PythonAPIMCP

Built Model Context Protocol server integrating wger workout management system with Claude AI for fitness data access.

Code snippet showing MCP server architecture

I built an MCP server that connects the wger workout management system to Claude, letting me query and manage my fitness data through natural conversation.

The Problem

My first attempt used the OpenAPI spec to auto-generate tools. Clean in theory, but it hit event loop conflicts in certain MCP environments. The async context from OpenAPI tooling didn’t play well with how MCP manages its own event loop.
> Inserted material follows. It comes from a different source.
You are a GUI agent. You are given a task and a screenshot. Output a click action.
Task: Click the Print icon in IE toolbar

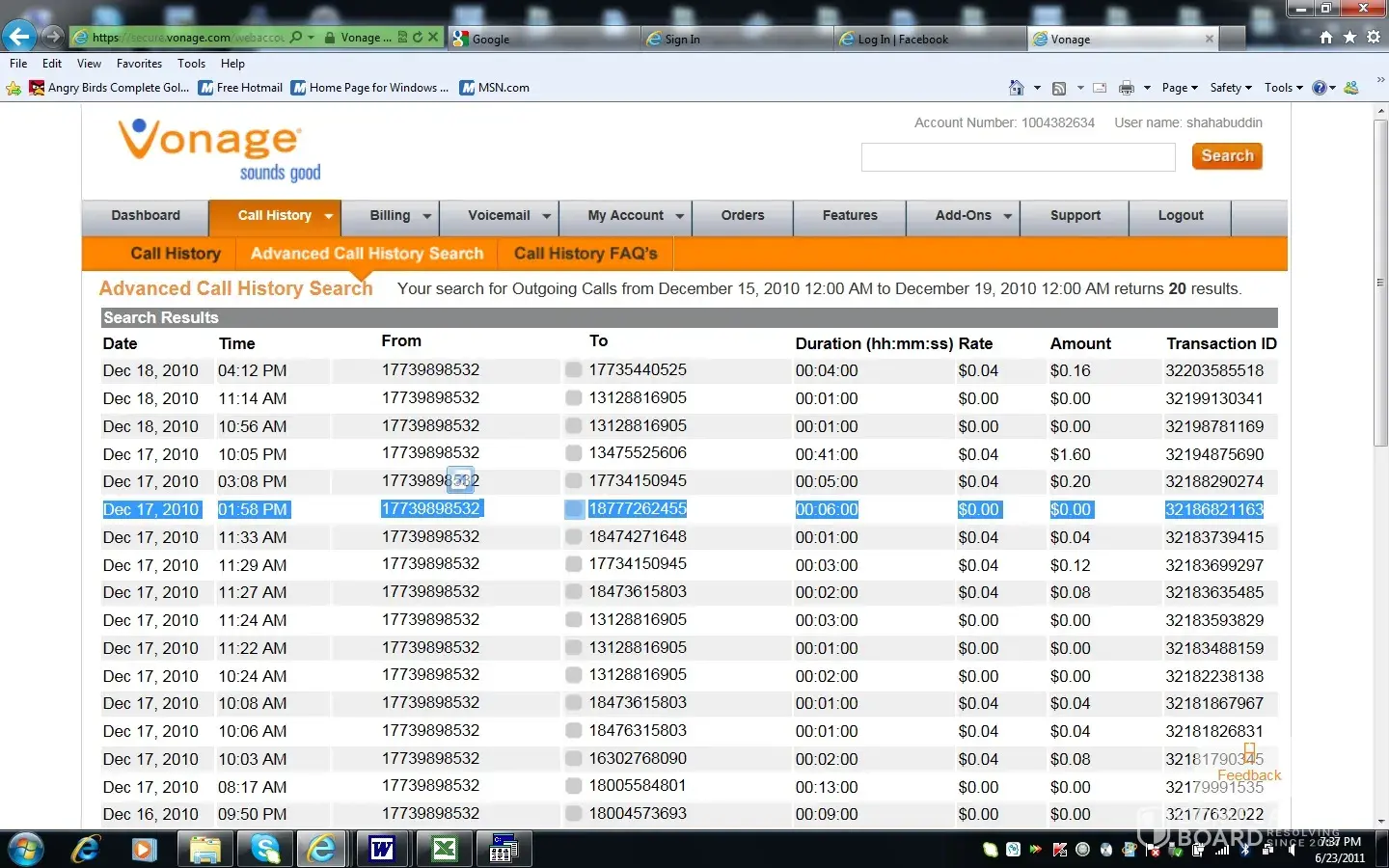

The fix was going manual: I wrote tool definitions directly with FastMCP and made sure the httpx.AsyncClient binds to the correct running event loop every time. More code, but it actually works.

What It Does

The server exposes 8 tools with 100% reliability:

  • 5 for reading data: workout history, exercises, routines, logs
  • 3 for writing: create routines, add workout days, add exercises

A few things I’m happy with:

  • Automatic ID resolution so responses show “Barbell Squat” instead of “exercise_id: 42”
  • Good error messages that actually help with debugging
  • Caching to avoid hammering the API
  • Proper HTTP client lifecycle management (this is where a lot of async code breaks down)

How I Built It

I validated everything against the wger OpenAPI spec to make sure my manual implementations matched the expected schemas. Lots of testing to get multi-step workflows reliable, like creating a routine, adding days to it, then populating those days with exercises.

What I Use It For

I can ask Claude things like “Show me my last workout” or “Add barbell squats to my leg day with 4 sets of 8 reps” and it just works. It’s a small quality-of-life thing, but I like being able to log workouts conversationally instead of clicking through an app.